In the original programme the cast list (in alphabetical order) is:
- Nikki B as Persian Moll, A Siren & The Left Half of Screwy's Brain;
- John Beedell as Screwy, The Ocean Liner and Chorus;
- Andy Black as Soliquisto, and The Partly Cooked Shrimp;
- Pete Coggins as Isaiah, the Coastguard & The Public;
- Hirut as Black Pearl and A Woeful Siren;
- Steve Howe as Stinkfoot, Drowned Sailor and the Balanced Nose;
- Tria Linning as Jellyfish, A Woeful Siren and Raggedy Alma;
- Sydney Longfellow as Mrs Bag Bag and A Woeful Siren;
- Richard Smith as Buster and The Giant Squid;
- Cindy Stratton as Big Polly, A Siren, The Right Half of Screwy's Brain;
- Lights: Paul Neville;
- Choreography: Vivian Stanshall and Tria Linning;
- Music director: Pete Watson;
- Costumes: Caroline Poland;
- Hair: Nikki B and James;
- Set and prop painting: Mark Millmore;
- Stage carpenter: Mike Wilson;
- Make-up: Helen and Julie-Anna.

==Secondary characters, original cast==

- God — Vivian Stanshall
- The Giant Squid – Richard Smith
- The Ocean Liner – Jon Beedell
- The Angry Sea – The Company
- The Public – The Company led by Pete Coggins
- The Right & Left Sides of Screwy's Brain – Nikki Lamborn, left brain, Cindy Stratton, right brain
- The Partly Cooked Shrimp – Andy Black
- The Coastguard – Pete Coggins
- The Drowned Sailor – Steve Howe
- Three Woeful Sirens – Sydney Longfellow, Hirut Araya Bihon, Nikki Lamborn

==Critical reception==

The Guardian theatre critic David Foote wrote in his review of the musical's opening night in Bristol, "Backed artistically by Pamela Ki Longfellow, Vivian has given us an offbeat Christmas show that is funny, bluesy, and loony…the marvel is that here is an original, unusual musical, smelling of the salt sea, with Coward, Cagney, and Mae West around to keep us happily buoyant."

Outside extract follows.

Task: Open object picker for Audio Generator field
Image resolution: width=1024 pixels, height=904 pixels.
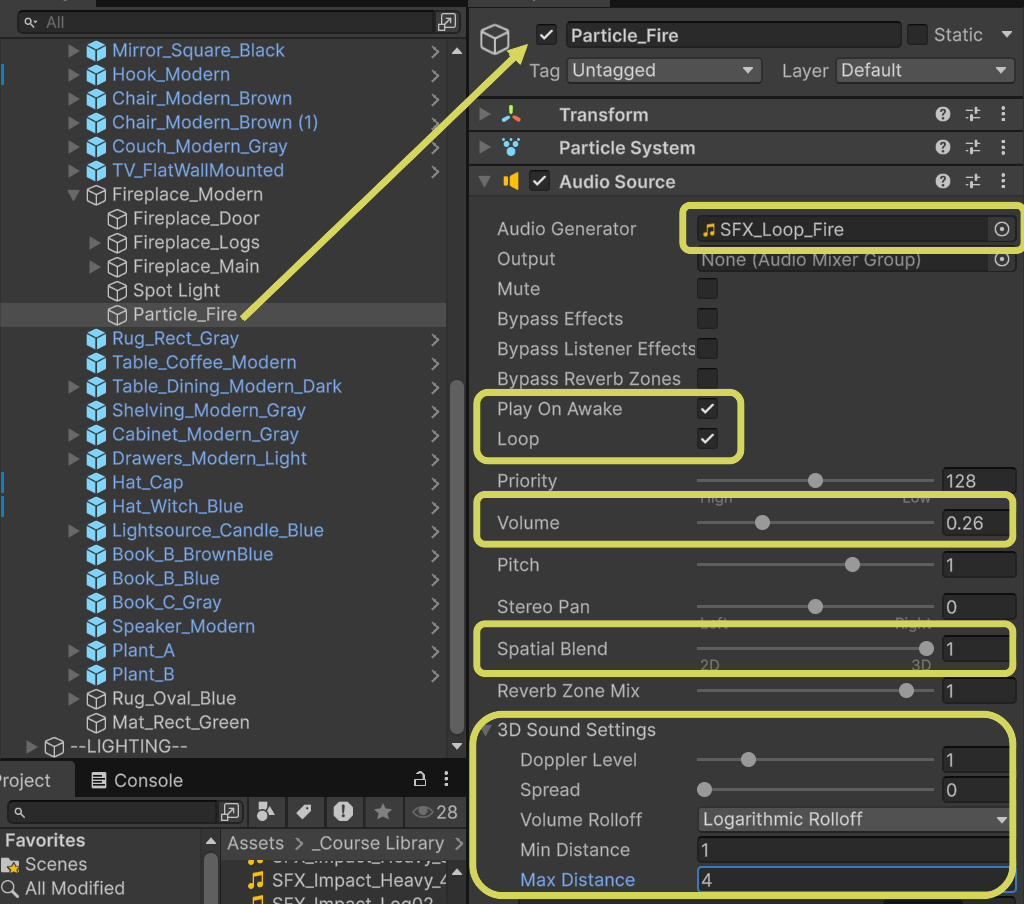Action: click(x=1001, y=229)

The Times's theatre critic Richard Gilbert wrote of the Bristol opening, "...a watery tale set alternatively at the end of a seaside pier and under the ocean, peopled by an angst-ridden music hall artiste, his Faustian apprentice, a tomcat under the influence of James Cagney (Stinkfoot himself), a Mae Westian glamour-puss (Persian Moll) and an oracular ventriloquist's dummy, Screwy. Under the waves there is more derring-do from a cynical flounder, a giant squid and a partly cooked shrimp. The cast of local singers, fringe actors and musicians seems to have absorbed the complexities of the highly moral plot where regeneration triumphs over evil and all optimists ultimately defeat the pessimists. The story-line is less important than the ambitious and resonant songs and music. The length of the Old Profanity boat is cunningly exploited by the marine set...and deserves to be seen in London on dry land at a larger venue."

The Bristol Evening Post's theatre critic David Harrison said, "Stinkfoot is a joy – a wondrous collection of bizarre characters, eccentric ideas, and at least one top ten contender among the songs. There is unlikely to be another Christmas show as innovative and challenging as this."